State v. Carle

Summarized by:

  • Court: Oregon Court of Appeals
  • Area(s) of Law: Evidence
  • Date Filed: 10-08-2014
  • Case #: A150975
  • Judge(s)/Court Below: Sercombe, P.J. for the Court; Hadlock, J.; and Tookey, J.
  • Full Text Opinion

Because the sender of a text message has no reasonable expectation of privacy in the digital copy of a text message delivered to a recipient’s cell phone, a “search” of the sender does not occur under Article I, section 9, or the Fourth Amendment, where police discovered a text message from Defendant on a recipient’s cell phone.

Defendant appealed from the trial court’s denial of her motion to suppress evidence. Police observed a man sleeping in a stolen vehicle. Upon searching, the officers found a cell phone in the trunk that contained a text message from Defendant offering to sell drugs. Officers arranged a sale, detained Defendant when she arrived at the spot of the arranged sale, and read Defendant her Miranda warnings and a consent-to-search card.

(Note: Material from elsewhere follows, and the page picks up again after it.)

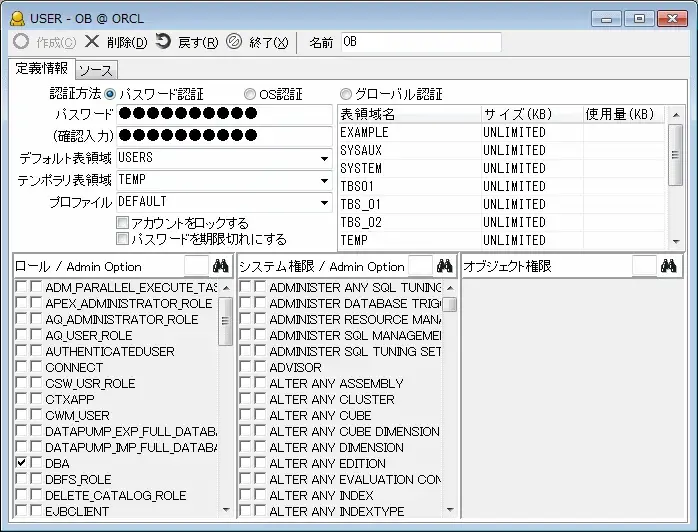
Task: Click the disabled create (作成) icon
Action: 21,42
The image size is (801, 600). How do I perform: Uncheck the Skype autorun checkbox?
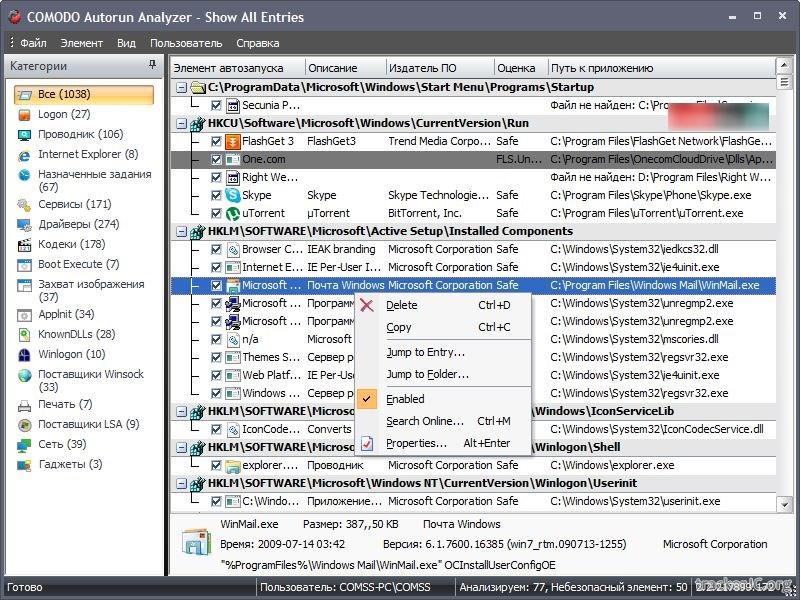216,195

Defendant subsequently consented to a search of her cell phone where officers found the messages exchanged setting up the sale. During a bench trial, Defendant moved to suppress the evidence of the initial text, and all evidence obtained during the investigation stemming from the text, claiming the discovery of the message was the result of an unreasonable search under Article I, section 9 and the Fourth Amendment. The court denied Defendant’s motion. On appeal, Defendant argued that she retained a privacy interest in the content of the text message she sent. The Court found that because Defendant gave up all right to control the disposition of the text when she sent it, she gave up her privacy interest in the text. The Court held that because no search occurred for purposes of Article I, section 9, or the Fourth Amendment, the motion was properly denied. Affirmed.